◆ Problem statement
Copy out the records below word for word, line by line.

◆ Records for processing
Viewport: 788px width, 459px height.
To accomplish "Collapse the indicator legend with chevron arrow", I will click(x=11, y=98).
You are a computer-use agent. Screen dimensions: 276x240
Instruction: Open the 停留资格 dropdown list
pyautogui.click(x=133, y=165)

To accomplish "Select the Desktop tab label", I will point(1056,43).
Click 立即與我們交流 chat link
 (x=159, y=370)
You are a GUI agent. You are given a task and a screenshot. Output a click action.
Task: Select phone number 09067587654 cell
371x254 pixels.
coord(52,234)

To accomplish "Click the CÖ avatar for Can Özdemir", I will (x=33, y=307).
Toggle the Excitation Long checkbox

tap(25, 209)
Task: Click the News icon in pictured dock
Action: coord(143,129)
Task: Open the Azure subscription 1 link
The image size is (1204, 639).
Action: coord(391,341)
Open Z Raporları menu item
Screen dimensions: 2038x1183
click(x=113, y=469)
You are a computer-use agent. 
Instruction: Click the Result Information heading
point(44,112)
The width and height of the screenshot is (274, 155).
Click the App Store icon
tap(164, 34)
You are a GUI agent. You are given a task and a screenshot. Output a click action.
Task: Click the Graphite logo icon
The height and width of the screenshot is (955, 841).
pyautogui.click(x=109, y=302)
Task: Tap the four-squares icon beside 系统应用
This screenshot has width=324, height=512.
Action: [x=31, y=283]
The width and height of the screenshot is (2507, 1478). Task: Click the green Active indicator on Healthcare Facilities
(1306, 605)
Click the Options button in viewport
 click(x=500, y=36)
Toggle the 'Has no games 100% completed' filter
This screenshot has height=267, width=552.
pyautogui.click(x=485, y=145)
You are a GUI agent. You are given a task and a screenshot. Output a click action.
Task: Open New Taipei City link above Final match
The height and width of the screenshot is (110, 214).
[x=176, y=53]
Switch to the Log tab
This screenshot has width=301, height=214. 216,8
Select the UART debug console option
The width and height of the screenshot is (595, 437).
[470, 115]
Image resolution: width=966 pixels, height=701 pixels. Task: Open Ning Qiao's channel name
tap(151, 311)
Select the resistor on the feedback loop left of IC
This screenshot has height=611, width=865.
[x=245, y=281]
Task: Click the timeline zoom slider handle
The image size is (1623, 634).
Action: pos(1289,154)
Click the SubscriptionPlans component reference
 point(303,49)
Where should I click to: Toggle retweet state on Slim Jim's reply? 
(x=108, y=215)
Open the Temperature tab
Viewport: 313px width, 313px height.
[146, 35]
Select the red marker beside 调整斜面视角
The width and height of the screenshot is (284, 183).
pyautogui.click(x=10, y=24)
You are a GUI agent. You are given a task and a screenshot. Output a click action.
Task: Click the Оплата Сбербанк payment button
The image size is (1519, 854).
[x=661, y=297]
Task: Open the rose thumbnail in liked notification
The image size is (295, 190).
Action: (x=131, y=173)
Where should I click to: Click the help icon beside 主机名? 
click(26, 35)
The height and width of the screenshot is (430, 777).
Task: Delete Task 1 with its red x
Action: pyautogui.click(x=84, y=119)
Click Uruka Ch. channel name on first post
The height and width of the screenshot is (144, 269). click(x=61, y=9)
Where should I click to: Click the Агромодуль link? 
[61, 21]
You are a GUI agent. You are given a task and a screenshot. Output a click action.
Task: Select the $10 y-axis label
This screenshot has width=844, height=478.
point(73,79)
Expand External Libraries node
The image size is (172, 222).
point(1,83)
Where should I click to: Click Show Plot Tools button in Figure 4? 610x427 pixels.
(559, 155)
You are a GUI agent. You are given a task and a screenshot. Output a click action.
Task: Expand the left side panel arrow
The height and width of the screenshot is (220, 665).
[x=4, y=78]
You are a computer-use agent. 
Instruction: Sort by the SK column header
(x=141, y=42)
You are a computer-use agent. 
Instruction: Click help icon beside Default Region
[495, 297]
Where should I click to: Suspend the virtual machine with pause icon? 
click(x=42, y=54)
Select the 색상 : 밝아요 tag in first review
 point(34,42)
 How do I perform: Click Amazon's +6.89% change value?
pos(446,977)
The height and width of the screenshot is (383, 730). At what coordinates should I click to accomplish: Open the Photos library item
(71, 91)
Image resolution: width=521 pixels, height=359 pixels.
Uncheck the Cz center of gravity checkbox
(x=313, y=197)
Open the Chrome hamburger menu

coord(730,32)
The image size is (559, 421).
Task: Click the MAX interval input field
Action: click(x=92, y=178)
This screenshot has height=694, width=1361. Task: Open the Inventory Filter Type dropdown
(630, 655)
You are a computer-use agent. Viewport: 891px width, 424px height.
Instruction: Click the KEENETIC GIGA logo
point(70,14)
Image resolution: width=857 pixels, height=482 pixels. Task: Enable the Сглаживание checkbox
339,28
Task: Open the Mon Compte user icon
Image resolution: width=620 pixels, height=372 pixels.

◆ Task response
Viewport: 788px width, 459px height.
To accomplish "Collapse the indicator legend with chevron arrow", I will click(x=11, y=98).
You are a computer-use agent. Screen dimensions: 276x240
Instruction: Open the 停留资格 dropdown list
pyautogui.click(x=133, y=165)

To accomplish "Select the Desktop tab label", I will point(1056,43).
Click 立即與我們交流 chat link
 (x=159, y=370)
You are a GUI agent. You are given a task and a screenshot. Output a click action.
Task: Select phone number 09067587654 cell
371x254 pixels.
coord(52,234)

To accomplish "Click the CÖ avatar for Can Özdemir", I will (x=33, y=307).
Toggle the Excitation Long checkbox

tap(25, 209)
Task: Click the News icon in pictured dock
Action: coord(143,129)
Task: Open the Azure subscription 1 link
The image size is (1204, 639).
Action: coord(391,341)
Open Z Raporları menu item
Screen dimensions: 2038x1183
click(x=113, y=469)
You are a computer-use agent. 
Instruction: Click the Result Information heading
point(44,112)
The width and height of the screenshot is (274, 155).
Click the App Store icon
tap(164, 34)
You are a GUI agent. You are given a task and a screenshot. Output a click action.
Task: Click the Graphite logo icon
The height and width of the screenshot is (955, 841).
pyautogui.click(x=109, y=302)
Task: Tap the four-squares icon beside 系统应用
This screenshot has width=324, height=512.
Action: [x=31, y=283]
The width and height of the screenshot is (2507, 1478). Task: Click the green Active indicator on Healthcare Facilities
(1306, 605)
Click the Options button in viewport
 click(x=500, y=36)
Toggle the 'Has no games 100% completed' filter
This screenshot has height=267, width=552.
pyautogui.click(x=485, y=145)
You are a GUI agent. You are given a task and a screenshot. Output a click action.
Task: Open New Taipei City link above Final match
The height and width of the screenshot is (110, 214).
[x=176, y=53]
Switch to the Log tab
This screenshot has width=301, height=214. 216,8
Select the UART debug console option
The width and height of the screenshot is (595, 437).
[470, 115]
Image resolution: width=966 pixels, height=701 pixels. Task: Open Ning Qiao's channel name
tap(151, 311)
Select the resistor on the feedback loop left of IC
This screenshot has height=611, width=865.
[x=245, y=281]
Task: Click the timeline zoom slider handle
The image size is (1623, 634).
Action: pos(1289,154)
Click the SubscriptionPlans component reference
 point(303,49)
Where should I click to: Toggle retweet state on Slim Jim's reply? 
(x=108, y=215)
Open the Temperature tab
Viewport: 313px width, 313px height.
[146, 35]
Select the red marker beside 调整斜面视角
The width and height of the screenshot is (284, 183).
pyautogui.click(x=10, y=24)
You are a GUI agent. You are given a task and a screenshot. Output a click action.
Task: Click the Оплата Сбербанк payment button
The image size is (1519, 854).
[x=661, y=297]
Task: Open the rose thumbnail in liked notification
The image size is (295, 190).
Action: (x=131, y=173)
Where should I click to: Click the help icon beside 主机名? 
click(26, 35)
The height and width of the screenshot is (430, 777).
Task: Delete Task 1 with its red x
Action: pyautogui.click(x=84, y=119)
Click Uruka Ch. channel name on first post
The height and width of the screenshot is (144, 269). click(x=61, y=9)
Where should I click to: Click the Агромодуль link? 
[61, 21]
You are a GUI agent. You are given a task and a screenshot. Output a click action.
Task: Select the $10 y-axis label
This screenshot has width=844, height=478.
point(73,79)
Expand External Libraries node
The image size is (172, 222).
point(1,83)
Where should I click to: Click Show Plot Tools button in Figure 4? 610x427 pixels.
(559, 155)
You are a GUI agent. You are given a task and a screenshot. Output a click action.
Task: Expand the left side panel arrow
The height and width of the screenshot is (220, 665).
[x=4, y=78]
You are a computer-use agent. 
Instruction: Sort by the SK column header
(x=141, y=42)
You are a computer-use agent. 
Instruction: Click help icon beside Default Region
[495, 297]
Where should I click to: Suspend the virtual machine with pause icon? 
click(x=42, y=54)
Select the 색상 : 밝아요 tag in first review
 point(34,42)
 How do I perform: Click Amazon's +6.89% change value?
pos(446,977)
The height and width of the screenshot is (383, 730). At what coordinates should I click to accomplish: Open the Photos library item
(71, 91)
Image resolution: width=521 pixels, height=359 pixels.
Uncheck the Cz center of gravity checkbox
(x=313, y=197)
Open the Chrome hamburger menu

coord(730,32)
The image size is (559, 421).
Task: Click the MAX interval input field
Action: click(x=92, y=178)
This screenshot has height=694, width=1361. Task: Open the Inventory Filter Type dropdown
(630, 655)
You are a computer-use agent. Viewport: 891px width, 424px height.
Instruction: Click the KEENETIC GIGA logo
point(70,14)
Image resolution: width=857 pixels, height=482 pixels. Task: Enable the Сглаживание checkbox
339,28
Task: Open the Mon Compte user icon
Image resolution: width=620 pixels, height=372 pixels.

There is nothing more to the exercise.